Hsp105 ODNs, but not with complementary sense ODNs, could severely impair the process of embryo implantation, but no effect on the normality of implanted embryos was observed on day 9 of pregnancy. However, Nakamura et al. just recently generated the Hsp105 knockout mice which did not appear a problem with reproduction [
38], implying that Hsp105 may be not the necessary gene required for implantation in mouse. However, the authors did not specifically pay attention to examine if the animals had any implantation defect present. Hsp105 family has another two members, APG1 and APG which have shown a similar function with Hsp105, and may rescue its function in the absence of Hsp105. We have demonstrated previously that plasminogen activator is important in ovulation of rat and monkeys both in vivo and in vitro[
39], however, double knockout of tPA and uPA in mice showed only 26% inhibition of ovulation could be observed[
40]. Our further studies showed that mouse ovary produces not tPA and uPA, but also MMPs which have also shown to play a role in ovulation. It is possible that MMPs could rescue the function in absence of tPA or uPA. Implantation is a very complex event, which involves various processes, such as blastocyst adhesion, trophoblast invasion, decidualization and cell-to-cell interaction, controlled by a variety of molecules produced by endometrium, embryo and ovary [
41]. During mammalian implantation stroma of the endometrium undergoes severe remodeling, involving apoptosis, proteolysis and angiogenesis [
41,
42]. Endometrial cells rapidly proliferate and differentiate to form the decidua tissue which accommodates and protects implanted embryos [
43]. In our previous reports, analysis of the endometrium of both rhesus monkey and human during peri-implantation period has demonstrated that a relatively high frequency of apoptosis occurs in the secretory endometrium and is correlated to increased expression of apoptosis related molecules [
25,
26], while only limited numbers of the apoptotic cells were observed in the other phases of the cycle. It appears that endometrial apoptosis and the cyclic changes in endometrial growth and regression during establishment of implantation window might be regulated precisely and coordinately, not only by
Fas,
FasL,
BcL-2 and
Bax [
17], but also by
Hsp105, because the profile of these molecules is well correlated with that of the Hsp105 expression in rat uterus as demonstrated in the present study. Evidence has shown that Hsp105 is capable of enhancing cell apoptosis in mouse embryonal F9 cells[
15,
44] and murine embryos during embryogenesis[
9,
45]. On the contrary, the Hsp protein was also observed to inhibit cell apoptosis in rat testis and some experimental cell models [
16,
46‐
48]. These observations suggest that Hsp105 may be involved in regulation of murine uterine cell apoptosis. Since the cell types, species used in the individual studies were different, some unknown factors as well as cellular environment present in the various studies might determine an inhibitory or a promotional effect of the Hsp protein on cell apoptosis. However, the molecular mechanism of Hsp105 in regulating uterine cell apoptosis during rat periimplantation period remains to be further investigated. In summary, our data have demonstrated a significant increase in Hsp105 expression on day 5. It seems that the protein might be able to induce luminal cell apoptosis which in turn destabilizes epithelial barrier at implantation site and facilitates trophoblast invasion and implantation. On D6 of pregnancy Hsp105 expression was down-regulated in luminal epithelium, and upregulated in stroma cells adjacent to the embryo attachment. The dynamic changes in the level of expression of this protein during early implantation period suggest involvement of this protein in certain cellular events in luminal epithelial and stromal cells, which are essential for implantation.

__Material provided__:

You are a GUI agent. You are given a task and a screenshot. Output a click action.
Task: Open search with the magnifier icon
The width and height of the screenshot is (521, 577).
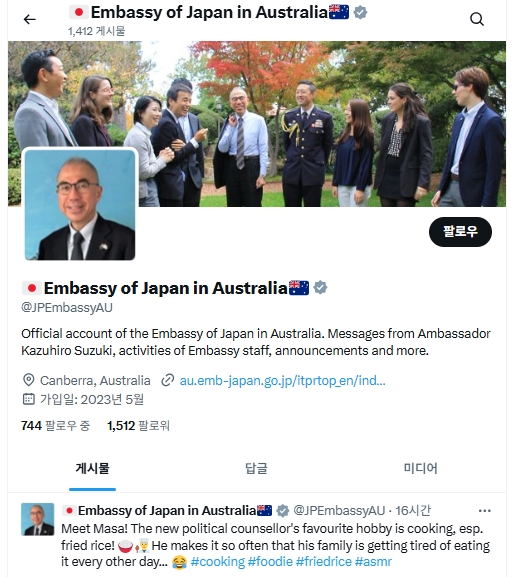coord(477,19)
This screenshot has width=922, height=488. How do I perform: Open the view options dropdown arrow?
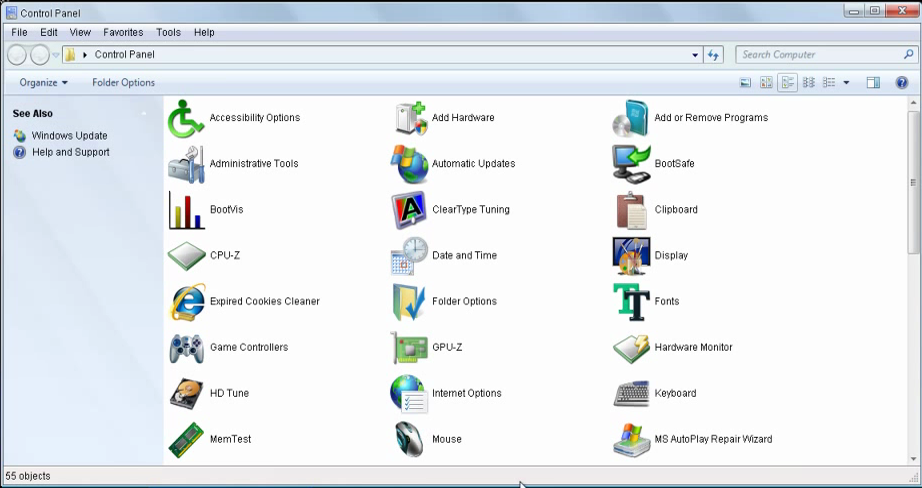(x=846, y=83)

__Task to carry out__:
Say whether each statement below agrees with the Hsp105 and implantation passage above. Answer yes or no for each, and quote the deciding words from the passage.
1. In mice with a double knockout of tPA and uPA, ovulation was inhibited by 26%.
2. On day 6 of pregnancy, Hsp105 expression rose in the luminal epithelium.
3. In rhesus monkey and human endometrium during the peri-implantation period, apoptosis occurred at a relatively high frequency in the secretory endometrium.

__Answer box__:
1. Yes: "double knockout of tPA and uPA in mice showed only 26% inhibition of ovulation could be observed"
2. No: "On D6 of pregnancy Hsp105 expression was down-regulated in luminal epithelium"
3. Yes: "a relatively high frequency of apoptosis occurs in the secretory endometrium"